* **Problem to work on**
Please copy the data exactly as it stands, minus the images.

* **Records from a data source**
+++++

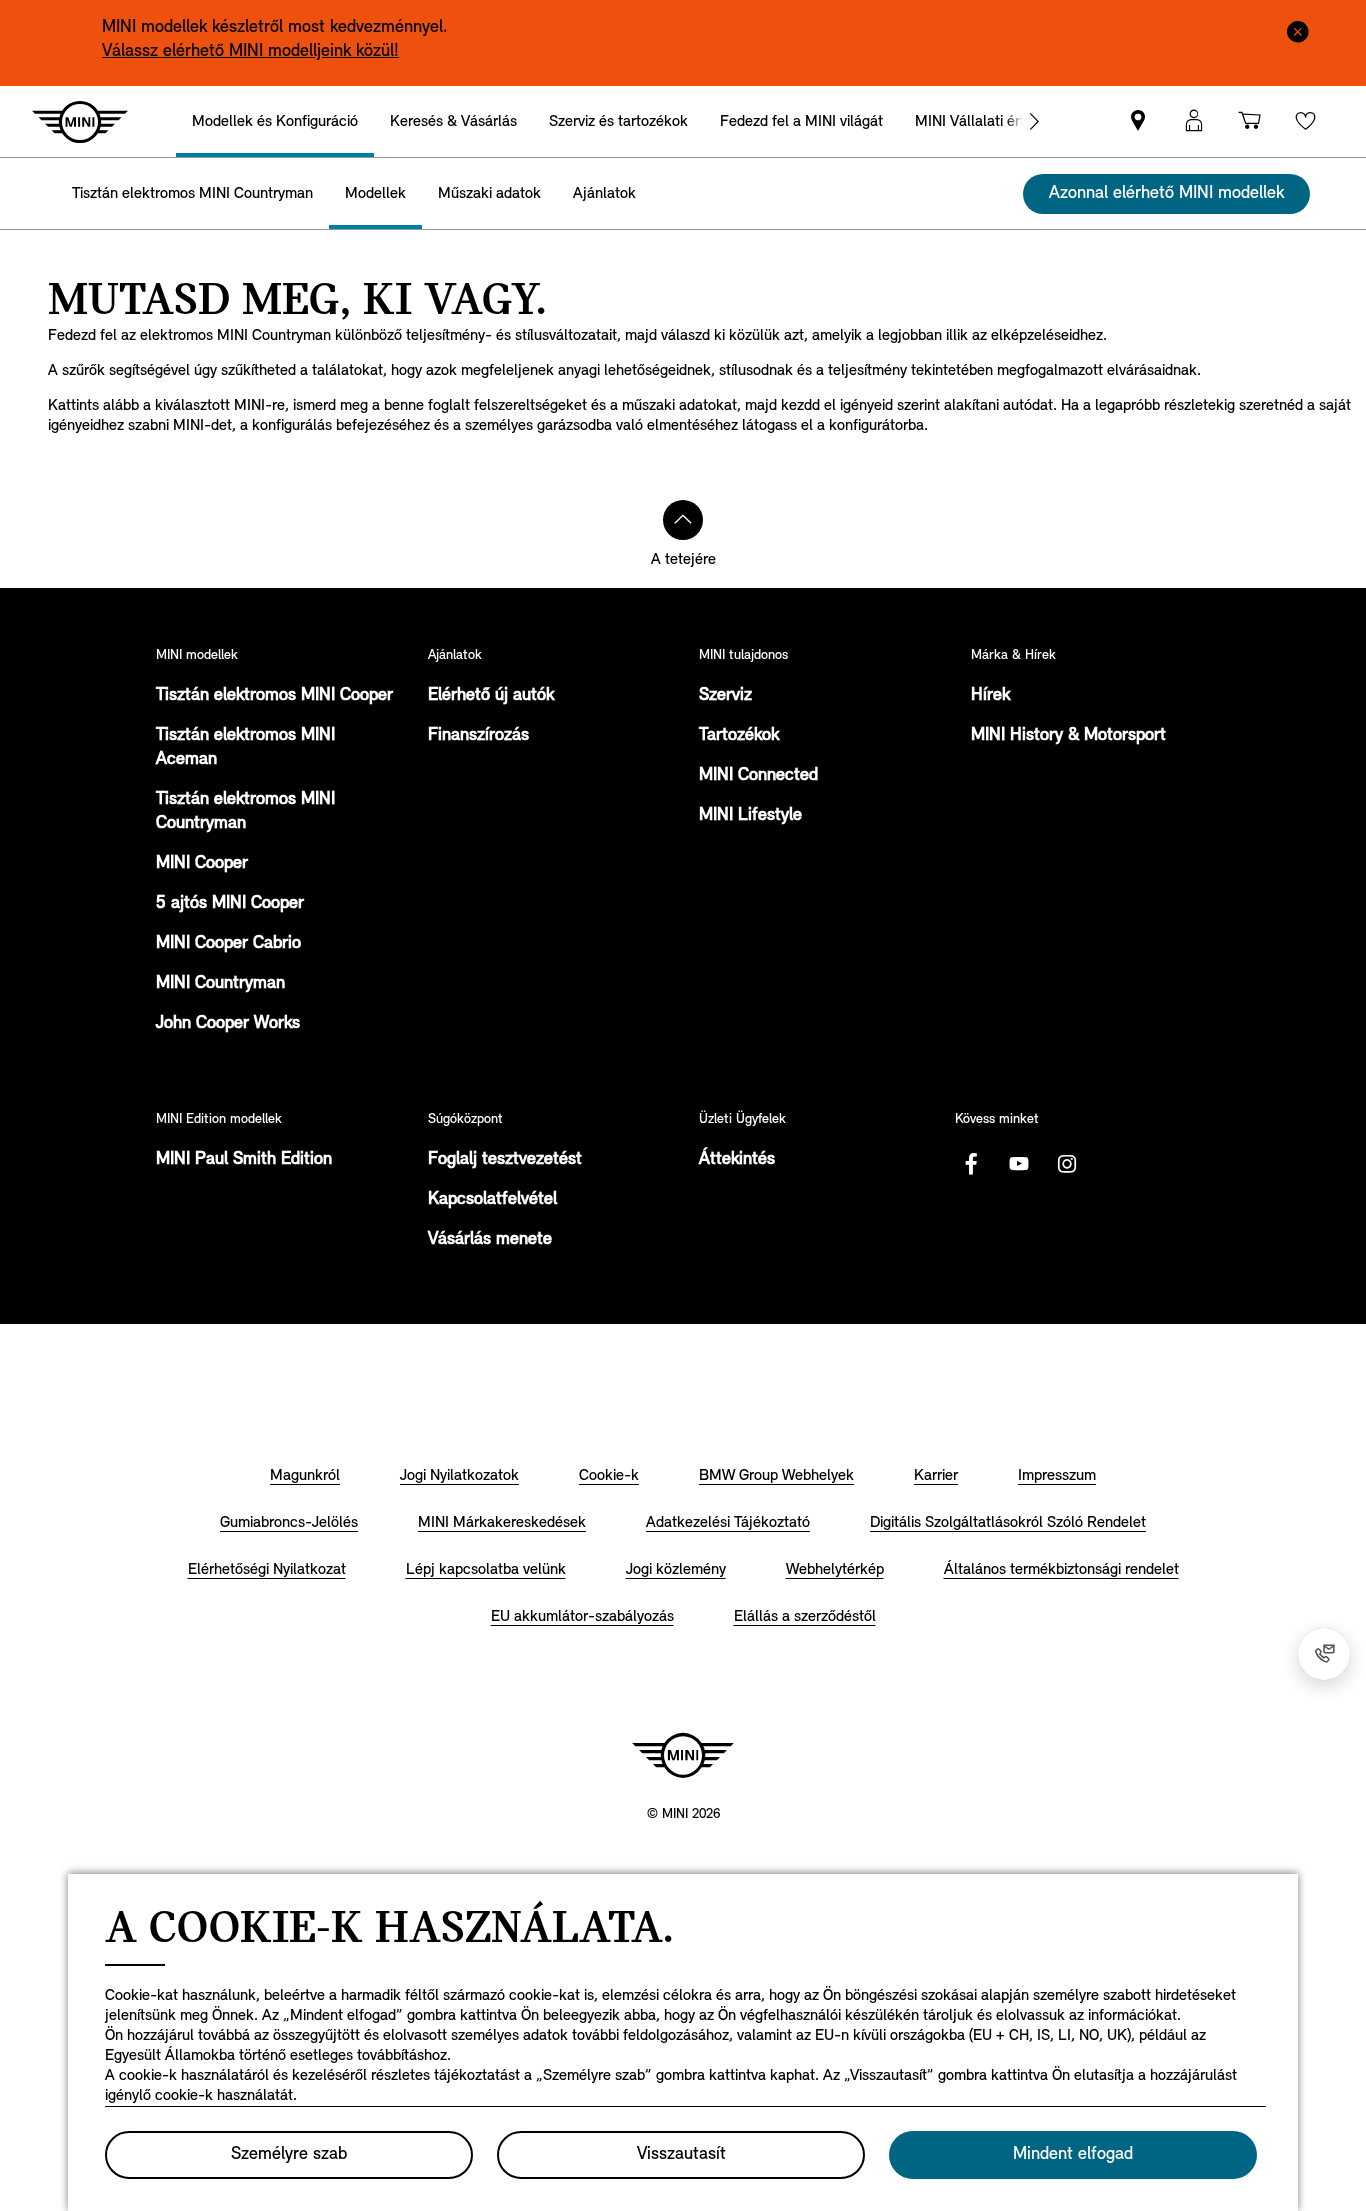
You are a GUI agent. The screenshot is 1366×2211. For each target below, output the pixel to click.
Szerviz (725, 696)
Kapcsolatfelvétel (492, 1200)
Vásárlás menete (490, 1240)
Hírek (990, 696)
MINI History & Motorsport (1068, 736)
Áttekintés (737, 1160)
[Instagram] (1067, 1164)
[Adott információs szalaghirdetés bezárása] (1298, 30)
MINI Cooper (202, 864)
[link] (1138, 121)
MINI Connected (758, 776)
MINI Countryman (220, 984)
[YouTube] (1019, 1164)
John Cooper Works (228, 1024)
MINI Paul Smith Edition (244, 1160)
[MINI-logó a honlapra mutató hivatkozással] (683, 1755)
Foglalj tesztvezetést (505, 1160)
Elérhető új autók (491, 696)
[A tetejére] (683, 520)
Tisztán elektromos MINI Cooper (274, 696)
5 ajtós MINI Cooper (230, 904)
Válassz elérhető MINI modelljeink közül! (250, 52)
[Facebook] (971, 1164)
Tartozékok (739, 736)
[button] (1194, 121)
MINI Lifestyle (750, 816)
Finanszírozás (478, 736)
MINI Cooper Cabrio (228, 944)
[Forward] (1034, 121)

+++++

* **Answer to this task**
You are a GUI agent. The screenshot is 1366×2211. For each target below, output the pixel to click.
Szerviz (725, 696)
Kapcsolatfelvétel (492, 1200)
Vásárlás menete (490, 1240)
Hírek (990, 696)
MINI History & Motorsport (1068, 736)
Áttekintés (737, 1160)
[Instagram] (1067, 1164)
[Adott információs szalaghirdetés bezárása] (1298, 30)
MINI Cooper (202, 864)
[link] (1138, 121)
MINI Connected (758, 776)
MINI Countryman (220, 984)
[YouTube] (1019, 1164)
John Cooper Works (228, 1024)
MINI Paul Smith Edition (244, 1160)
[MINI-logó a honlapra mutató hivatkozással] (683, 1755)
Foglalj tesztvezetést (505, 1160)
Elérhető új autók (491, 696)
[A tetejére] (683, 520)
Tisztán elektromos MINI Cooper (274, 696)
5 ajtós MINI Cooper (230, 904)
Válassz elérhető MINI modelljeink közül! (250, 52)
[Facebook] (971, 1164)
Tartozékok (739, 736)
[button] (1194, 121)
MINI Lifestyle (750, 816)
Finanszírozás (478, 736)
MINI Cooper Cabrio (228, 944)
[Forward] (1034, 121)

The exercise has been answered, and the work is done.